START Supplied records
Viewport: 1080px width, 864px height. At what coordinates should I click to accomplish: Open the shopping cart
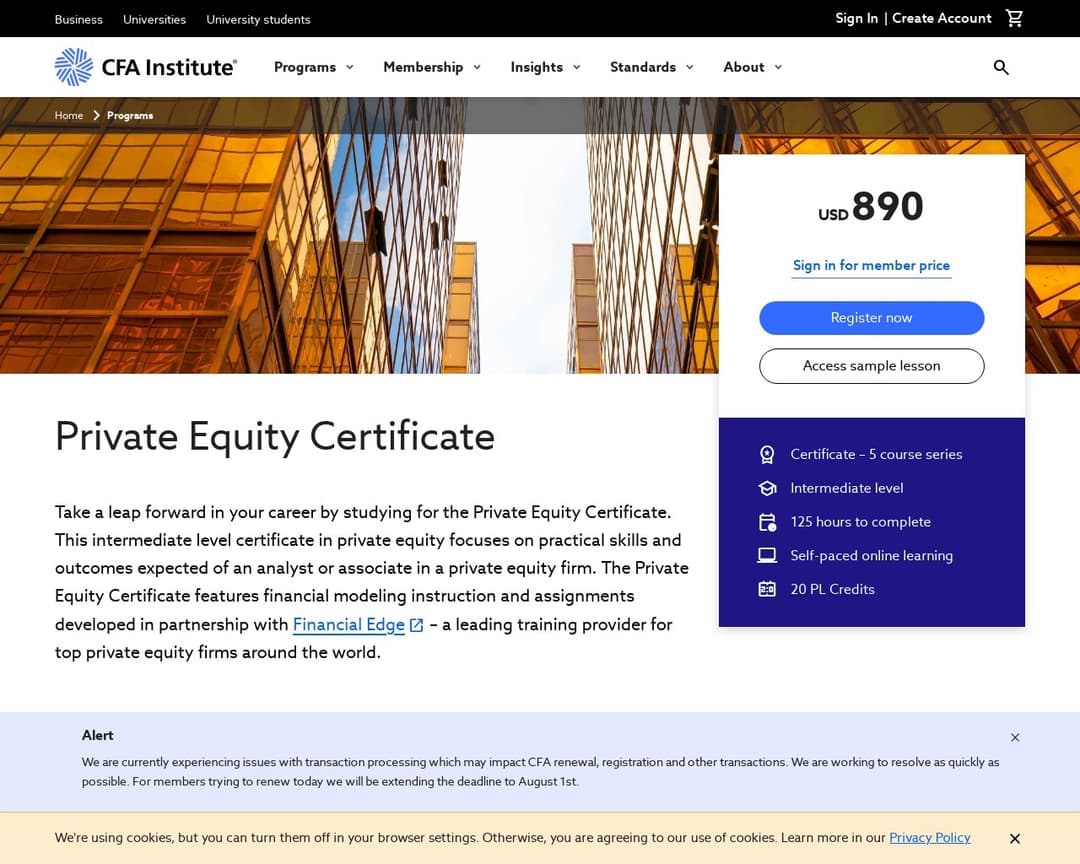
END Supplied records
START Supplied records
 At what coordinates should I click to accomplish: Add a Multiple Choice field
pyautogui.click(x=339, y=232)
END Supplied records
START Supplied records
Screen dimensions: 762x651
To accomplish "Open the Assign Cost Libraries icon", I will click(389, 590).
END Supplied records
The lines you need are those with the word "Open"; list them from the entries.

■ Solution ■
Viewport: 1080px width, 864px height. At what coordinates should I click to accomplish: Open the shopping cart
To accomplish "Open the Assign Cost Libraries icon", I will click(389, 590).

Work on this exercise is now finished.